Chapitre 6 – L’universalité
Au moment où Ronald Reagan inaugurait l’ère néolibérale, mes parents ont émigré aux États–Unis depuis Karachi, au Pakistan. Espérant poursuivre leurs carrières universitaires dans un climat de liberté intellectuelle et d’abondance matérielle, ils se sont établis en plein cœur de la Pennsylvanie rurale, où l’on ne trouvait pas de mangues dans les supermarchés.
En janvier 2017, alors que je me trouvais au milieu d’une foule de manifestants à l’aéroport international de San Francisco, j’ai imaginé leur arrivée. Comme c’est souvent le cas dans les aéroports, il y avait là des gens de nationalités, d’âges et de dispositions variées. Mais au lieu de la fatigue et de -l’anxiété habituelles, la foule vibrait d’énergie et de colère. Venus pour protester contre l’interdiction -d’entrée des musulmans sur le territoire américain que Donald Trump venait de prononcer dès les premières semaines de son mandat, les manifestants scandaient : « Bienvenue à tous les réfugiés ! » Ils étaient tellement nombreux qu’ils avaient réussi à bloquer tous les vols au départ. En voyant un jeune garçon qui s’était confectionné une pancarte où était inscrit « Fils de réfugié », j’ai songé au rôle déterminant qu’a joué pour moi l’avion qui a transporté mes parents jusqu’à ce pays. Ce moment m’a rappelé tout ce que cette loi menaçait de détruire – non seulement des familles, mais aussi les vies et les rêves de tous ceux qui avaient traversé l’océan en quête d’une vie nouvelle.
Les désirs qui poussent les migrants à partir peuvent être divers, mais ils ont tous en commun ce que Sandro Mezzadra appelle « le droit de s’échapper[1] » : le droit de fuir la pauvreté et les persécutions, de découvrir de nouveaux espaces et de parler de nouvelles langues. Le migrant désire un monde sans frontières, un monde sans prisons, un monde dans lequel les humains peuvent se déplacer librement et où les étrangers sont accueillis. Il désire que soit reconnue la possibilité de penser, de parler et de vivre autrement.

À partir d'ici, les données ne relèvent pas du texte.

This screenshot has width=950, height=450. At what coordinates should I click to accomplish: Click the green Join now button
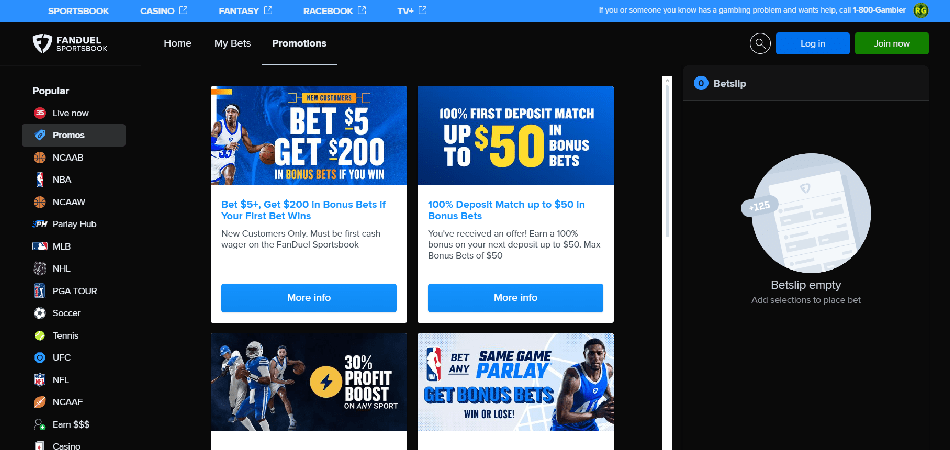coord(892,44)
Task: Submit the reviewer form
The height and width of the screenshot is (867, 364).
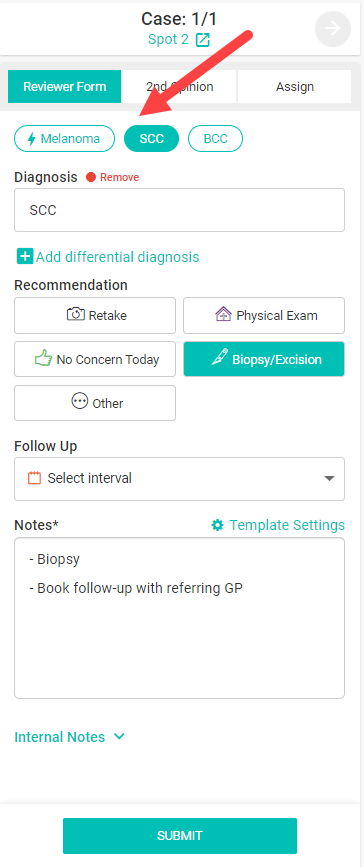Action: pos(180,835)
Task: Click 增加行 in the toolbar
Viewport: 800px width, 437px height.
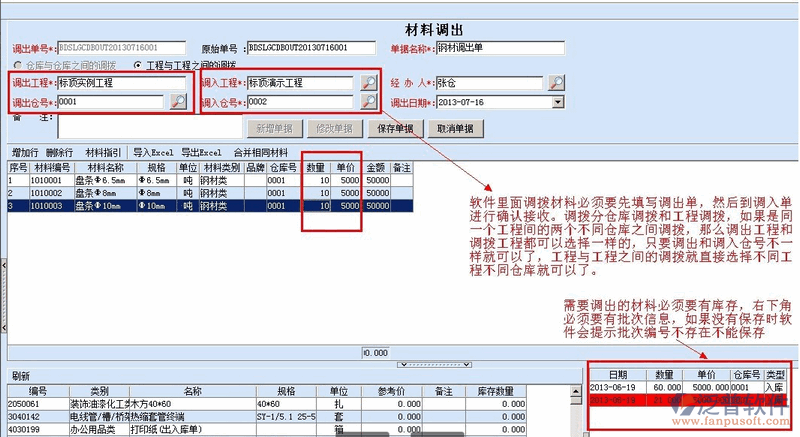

C’est peut-être justement ce qui explique que le migrant pose un problème central pour la pensée politique – non pas celui qui a été échafaudé par Trump et ses complices, mais un problème aussi vieux que l’État-nation lui-même. La contradiction fondamentale de l’État-nation, comme l’a souligné Étienne Balibar, réside dans la confrontation et l’interaction entre deux manières de définir le « peuple ». Premièrement, l’ethnos, ou « le “peuple” comme communauté imaginaire d’appartenance et de filiation » ; et deuxièmement, le demos, ou « le “peuple” comme sujet collectif de la représentation, de la décision et des droits ».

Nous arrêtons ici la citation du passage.